Water, once 50 km from the city of Aralsk, is now only 15 km away. The recovery of the lake is still far away, but there are already symptoms that show it is underway. Fishing is reawakening in the North Aral Sea and farming is becoming easier. Healthiness has greatly improved and anemia has decreased by 65% due to improved nutrition.
However, experts alert that full recovery continues to be extremely difficult, as many of the factors that triggered the disaster still exist. The South Aral Sea continues to lack short-term solutions and the climate crisis threatens with more droughts.
Local and international awareness of a global challenge
The disappearance of the Aral Sea is a tragedy that has fortunately transcended national and international borders in the last few years. The United Nations Development Program (UNDP) fostered an international conference on “Joint actions to alleviate the consequences of the Aral disaster: new approaches, innovative solutions, investments” in Tashkent, the capital of Uzbekistan. At this meeting, a multidisciplinary team of experts presented different ideas to attract investments and technologies to the region and to propose the best practical solutions for the Government of Uzbekistan. The conclusions of the conference were followed by the High-Level International Conference titled “Aral Sea Area – Zone for Environmental Innovations and Technologies”, held in Nukus (Uzbekistan) last October. For the first time, the president of Uzbekistan, Shavkat Mirziyoyev, presented the idea of transforming the sea into an area for environmental innovation and technologies. During what has been a true summit of heads of state to create an international fund to recover the sea, Mirziyoyev has called for common efforts to attract international investments with the aim of developing environmentally-friendly technologies, implementing a green economy and achieving the saving of energy and water.

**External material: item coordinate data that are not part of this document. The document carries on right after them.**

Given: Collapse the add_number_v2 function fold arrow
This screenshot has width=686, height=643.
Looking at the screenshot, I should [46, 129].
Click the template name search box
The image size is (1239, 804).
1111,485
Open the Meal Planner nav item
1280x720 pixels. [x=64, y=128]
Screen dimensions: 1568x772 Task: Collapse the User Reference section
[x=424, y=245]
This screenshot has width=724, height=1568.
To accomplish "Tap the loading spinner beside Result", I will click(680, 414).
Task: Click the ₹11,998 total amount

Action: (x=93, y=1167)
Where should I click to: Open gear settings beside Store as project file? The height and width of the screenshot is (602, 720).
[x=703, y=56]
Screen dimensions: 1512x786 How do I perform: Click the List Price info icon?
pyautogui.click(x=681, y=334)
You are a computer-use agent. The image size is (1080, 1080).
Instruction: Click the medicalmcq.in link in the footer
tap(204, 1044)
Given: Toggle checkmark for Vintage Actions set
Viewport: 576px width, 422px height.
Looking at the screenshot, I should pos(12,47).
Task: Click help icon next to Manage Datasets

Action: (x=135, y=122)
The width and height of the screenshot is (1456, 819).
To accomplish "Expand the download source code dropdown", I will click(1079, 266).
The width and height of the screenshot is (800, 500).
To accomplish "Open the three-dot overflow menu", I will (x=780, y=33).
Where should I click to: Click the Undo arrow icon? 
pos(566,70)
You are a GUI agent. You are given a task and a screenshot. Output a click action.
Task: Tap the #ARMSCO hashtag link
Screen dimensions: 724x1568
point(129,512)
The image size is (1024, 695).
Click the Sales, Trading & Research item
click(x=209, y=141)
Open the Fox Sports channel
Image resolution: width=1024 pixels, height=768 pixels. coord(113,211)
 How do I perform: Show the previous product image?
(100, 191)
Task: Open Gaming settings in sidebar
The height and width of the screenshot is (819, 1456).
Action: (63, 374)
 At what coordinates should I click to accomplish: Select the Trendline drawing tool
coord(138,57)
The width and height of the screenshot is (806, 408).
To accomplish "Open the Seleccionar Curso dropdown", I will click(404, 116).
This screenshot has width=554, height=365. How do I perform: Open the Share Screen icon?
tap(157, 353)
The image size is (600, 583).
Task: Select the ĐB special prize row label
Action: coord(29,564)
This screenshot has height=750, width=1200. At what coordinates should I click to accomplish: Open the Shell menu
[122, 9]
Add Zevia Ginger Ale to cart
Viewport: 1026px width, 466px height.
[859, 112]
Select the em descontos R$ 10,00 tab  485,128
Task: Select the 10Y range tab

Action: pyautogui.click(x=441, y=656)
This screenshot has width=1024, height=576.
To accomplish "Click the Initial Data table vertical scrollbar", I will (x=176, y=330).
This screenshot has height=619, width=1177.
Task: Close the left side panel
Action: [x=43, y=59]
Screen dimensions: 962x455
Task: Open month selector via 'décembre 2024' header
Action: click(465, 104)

The meeting concluded with the proposal of organizing a special conference next year with the support of UNDP, the World Bank, the Asian Development Bank and the World Environmental Fund.
In the midst of fighting the climate crisis, we need to learn from one of the most severe environmental disasters caused by human activities. The environmental, climatic, economic and humanitarian consequences derived from the poor management of water are the worst menace for the global ecosystem and for the attainment of the Sustainable Development Goal 6. The Aral Sea case should be included in all school programs.